Capitaine Slam

Publié le par Jean-Louis Connard


C'est dans un bar sombre du 11ème arrondissement de Paris que m'a été donné la possibilité de découvrir pour la première fois de ma vie une session de slam. Et je dois avouer que j'ai passé un bon moment, et pas seulement pour les quelques talents que j'ai pu écouter, magnant avec subtilité leur verve et leurs verbes, utilisant alitérations, litotes, calembours et humour. En effet, une session de slam s'apprécie aussi comme une retransmission télévisée de patinage artistique : on attend impatiemment, fébrile de bonheur, la jouissance de voir les protagonistes se rétamer.
Parmi les slameurs qui ont marqué du sceau de leur médiocrité cette soirée, une vraie galerie de personnages dignes de Freaks, comme par exemple Tata Miloud, maghrebine de 68 ans, qui annonça tout de suite la couleur dans son accent berbère : il y a encore trois semaines, elle ne savait ni lire ni écrire. Forcément, son texte en pâtit, malgré "son amour de le slam". Avec elle, le public n'applaudit pas le talent, mais l'effort, un peu comme dans les réunions pour alcooliques anonymes.

» **Extrait des données**
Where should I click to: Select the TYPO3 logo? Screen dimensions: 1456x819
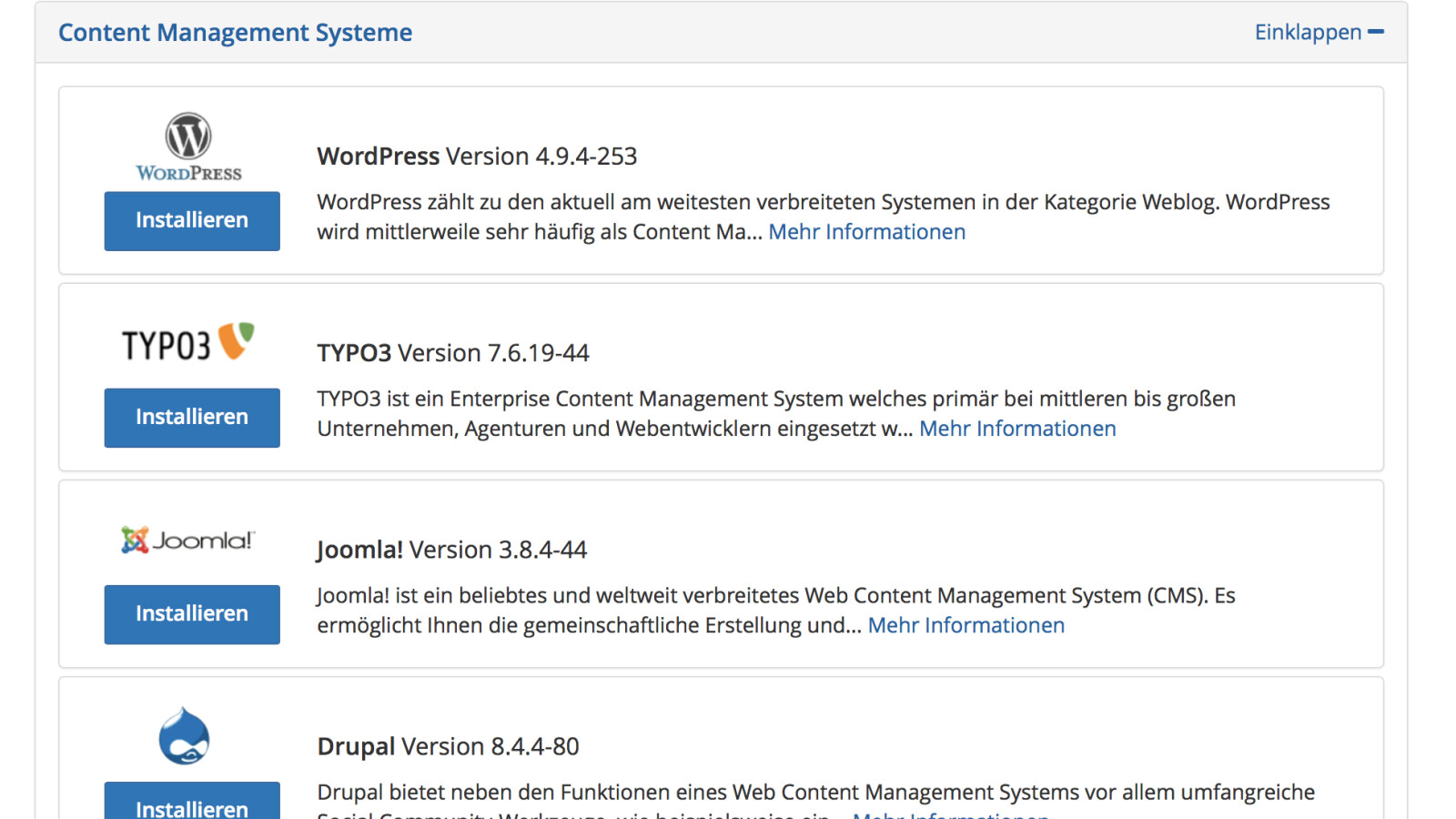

» **À faire**
1. Relevez tous les procédés que les slameurs talentueux utilisent selon le billet sur la session de slam.
2. Résumez en deux phrases le paragraphe du billet sur la session de slam qui commence par « Parmi les slameurs qui ont marqué », en gardant ses faits principaux.
3. Recopiez, s'il vous plaît, le passage du billet sur la session de slam qui commence par « C'est dans un » et se termine par « protagonistes se rétamer. ».

» **Résultats par tâche**
1.
- alitérations
- litotes
- calembours
- humour

2. Parmi les slameurs médiocres de la soirée, semblables à une galerie de personnages dignes de Freaks, figure Tata Miloud, Maghrébine de 68 ans à l'accent berbère, qui annonce qu'elle ne savait ni lire ni écrire trois semaines plus tôt. Son texte en pâtit malgré son amour du slam, et le public applaudit son effort plutôt que son talent, comme dans les réunions d'alcooliques anonymes.

3.
C'est dans un bar sombre du 11ème arrondissement de Paris que m'a été donné la possibilité de découvrir pour la première fois de ma vie une session de slam. Et je dois avouer que j'ai passé un bon moment, et pas seulement pour les quelques talents que j'ai pu écouter, magnant avec subtilité leur verve et leurs verbes, utilisant alitérations, litotes, calembours et humour. En effet, une session de slam s'apprécie aussi comme une retransmission télévisée de patinage artistique : on attend impatiemment, fébrile de bonheur, la jouissance de voir les protagonistes se rétamer.